A thinking band from the 1980s, Chalk Circle was that rare group of musicians who combined socially conscious lyrics and chiming guitars in an age dominated by big hair and synthesizers. Listening to the band’s music again, what stands out is how fresh and forceful it still sounds. The songs have aged remarkably well.
Part of the reason lies in Chalk Circle’s sources of inspiration: literature and the environment. The group took its name from a play by Bertolt Brecht, about fighting for your convictions in the face of pressure. And the band members, who grew up in Newcastle, Ontario, near the controversial Darlington Station, never shied away from writing about the dangers of nuclear power. As singer-guitarist Chris Tait, who wrote most of the groups lyrics, put it: “We feel most comfortable writing about subjects that are around us.”
Originally formed as a trio in 1983 by Tait, bassist Brad Hopkins and drummer Derrick Murphy, Chalk Circle rounded out its sound with the addition of keyboardist Tad Winklarz, a classically trained pianist who fled his native Poland shortly before the imposition of martial law. The song “Buildings” arose from one of the first
rehearsals with the newly formed quartet. Although it was a well received live song and a band favorite, “Buildings” never made it onto any of the band’s albums—until now. After winning an award from influential Toronto radio station CFNY for most promising non-recording artists in 1985, the band landed a contract with Duke Street Records. The Great Lake, a six-song EP released the following year, was a runaway success. Along with the stirring title track, it produced two Top 10 singles: the harmony-filled “April Fool” and the buoyant “Me Myself and I.”

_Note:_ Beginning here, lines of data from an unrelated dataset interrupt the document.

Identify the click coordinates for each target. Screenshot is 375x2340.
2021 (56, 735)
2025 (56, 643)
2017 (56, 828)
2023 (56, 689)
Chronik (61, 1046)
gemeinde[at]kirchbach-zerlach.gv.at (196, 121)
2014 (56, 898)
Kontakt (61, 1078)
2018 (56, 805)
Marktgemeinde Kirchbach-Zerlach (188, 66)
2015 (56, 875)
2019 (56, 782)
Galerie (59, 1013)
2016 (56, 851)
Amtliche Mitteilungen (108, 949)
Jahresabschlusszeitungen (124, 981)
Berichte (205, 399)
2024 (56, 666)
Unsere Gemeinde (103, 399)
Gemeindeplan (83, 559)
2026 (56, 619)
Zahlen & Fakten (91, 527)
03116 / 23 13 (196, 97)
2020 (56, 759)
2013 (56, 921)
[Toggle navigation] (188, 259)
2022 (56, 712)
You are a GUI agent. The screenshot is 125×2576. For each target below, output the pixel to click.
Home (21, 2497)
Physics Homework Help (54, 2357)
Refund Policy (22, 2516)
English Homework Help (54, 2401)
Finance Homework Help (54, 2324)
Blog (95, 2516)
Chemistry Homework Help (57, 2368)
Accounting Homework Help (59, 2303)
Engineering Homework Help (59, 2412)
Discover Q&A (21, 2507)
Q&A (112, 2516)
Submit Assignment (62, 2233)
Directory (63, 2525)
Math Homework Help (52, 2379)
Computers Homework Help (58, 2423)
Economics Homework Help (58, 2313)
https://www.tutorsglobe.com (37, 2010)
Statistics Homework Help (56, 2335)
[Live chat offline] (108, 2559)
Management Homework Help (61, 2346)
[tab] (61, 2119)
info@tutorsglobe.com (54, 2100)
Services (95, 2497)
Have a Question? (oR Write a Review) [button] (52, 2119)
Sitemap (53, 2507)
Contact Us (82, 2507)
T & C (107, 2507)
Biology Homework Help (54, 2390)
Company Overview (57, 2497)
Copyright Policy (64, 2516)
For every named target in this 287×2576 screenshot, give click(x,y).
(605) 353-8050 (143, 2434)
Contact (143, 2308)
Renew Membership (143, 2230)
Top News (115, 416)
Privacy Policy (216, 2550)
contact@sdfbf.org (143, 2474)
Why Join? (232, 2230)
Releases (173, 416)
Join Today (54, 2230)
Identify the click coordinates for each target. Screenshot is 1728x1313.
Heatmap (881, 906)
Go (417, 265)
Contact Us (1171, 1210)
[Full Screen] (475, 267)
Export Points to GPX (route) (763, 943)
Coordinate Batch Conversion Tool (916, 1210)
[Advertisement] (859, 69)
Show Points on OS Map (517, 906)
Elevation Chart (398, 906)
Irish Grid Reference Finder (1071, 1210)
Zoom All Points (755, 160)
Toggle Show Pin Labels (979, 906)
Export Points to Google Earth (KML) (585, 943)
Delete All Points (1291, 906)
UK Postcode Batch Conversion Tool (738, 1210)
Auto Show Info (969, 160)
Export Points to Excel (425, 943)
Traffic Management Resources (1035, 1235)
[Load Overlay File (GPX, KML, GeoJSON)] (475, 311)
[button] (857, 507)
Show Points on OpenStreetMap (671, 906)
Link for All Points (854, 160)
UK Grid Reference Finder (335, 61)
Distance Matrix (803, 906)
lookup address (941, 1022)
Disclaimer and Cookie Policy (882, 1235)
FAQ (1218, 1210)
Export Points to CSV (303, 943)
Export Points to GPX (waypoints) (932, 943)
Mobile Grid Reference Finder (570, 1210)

For its first full-length album, Mending Wall, Chalk Circle once again turned to literature, borrowing its title from the Robert Frost poem of the same name that contains the famous line “good fences make good neighbours.” Released in 1987, Mending Wall featured two environmental songs. “This Mourning,” a soaring Top 10 hit, dealt with the fear of a nuclear apocalypse that leaves its victims shivering and sleepless in the dark. The melancholic “N.I.M.B.Y.,” an acronym for “Not in my backyard,” was based on a slogan used by protesters at the Love Canal in Niagara Falls, New York.
Though serious and thoughtful, Chalk Circle also had a humorous side. A reissued Mending Wall featured a hilarious cover of T-Rex’s hard-rock classic “20th Century Boy,” included here in this collection. Chalk Circle’s version, yet another Top 10 hit for the band, captures all the swagger and sexual posturing of Marc Bolan’s original—right down to breaking glass and Tait’s infectious whoops and handclaps.
Chalk Circle’s final album, 1989’s As The Crow Flies, gave us songs like “Sons and Daughters,” with its gospel-like chorus, and a keen rhythmic sensibility rarely heard in commercial pop as well as “Together,” the band’s final single. The album allowed the group to venture into more ambitious territory, with the help of many guest artists as well as label mates Jane Siberry, Hugh Marsh and Moe Koffman, and added to an already impressive legacy of intelligent, grown-up pop music.